"""
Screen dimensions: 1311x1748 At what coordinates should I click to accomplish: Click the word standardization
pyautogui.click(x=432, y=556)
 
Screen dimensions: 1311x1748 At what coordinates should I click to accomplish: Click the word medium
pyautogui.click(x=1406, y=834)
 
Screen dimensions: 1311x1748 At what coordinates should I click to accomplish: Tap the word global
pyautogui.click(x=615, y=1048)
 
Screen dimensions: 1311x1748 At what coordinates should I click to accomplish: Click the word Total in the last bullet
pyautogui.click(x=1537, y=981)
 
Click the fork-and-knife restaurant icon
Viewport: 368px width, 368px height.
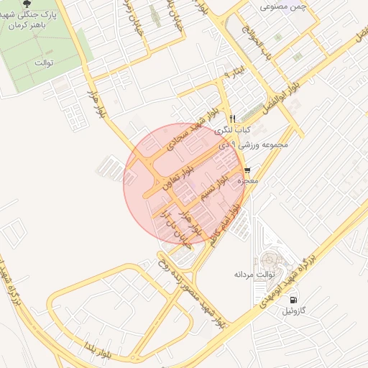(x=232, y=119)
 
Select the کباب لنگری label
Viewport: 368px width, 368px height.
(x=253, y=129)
"""
"""
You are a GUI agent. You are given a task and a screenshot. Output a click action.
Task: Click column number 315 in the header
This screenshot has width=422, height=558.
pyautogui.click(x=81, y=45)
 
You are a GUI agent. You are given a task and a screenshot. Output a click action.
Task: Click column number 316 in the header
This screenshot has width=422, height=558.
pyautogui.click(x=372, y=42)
"""
"""
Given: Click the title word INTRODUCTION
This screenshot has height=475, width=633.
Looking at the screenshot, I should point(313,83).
"""
- [WHAT IS REQUIRED] Give as a numbered list, leaving out blank lines, the listing lines starting with the line containing "Given: Click the title word INTRODUCTION" and going on through the line containing "Looking at the".

- [RESULT FOR THIS EXERCISE]
1. Given: Click the title word INTRODUCTION
2. This screenshot has height=475, width=633.
3. Looking at the screenshot, I should point(313,83).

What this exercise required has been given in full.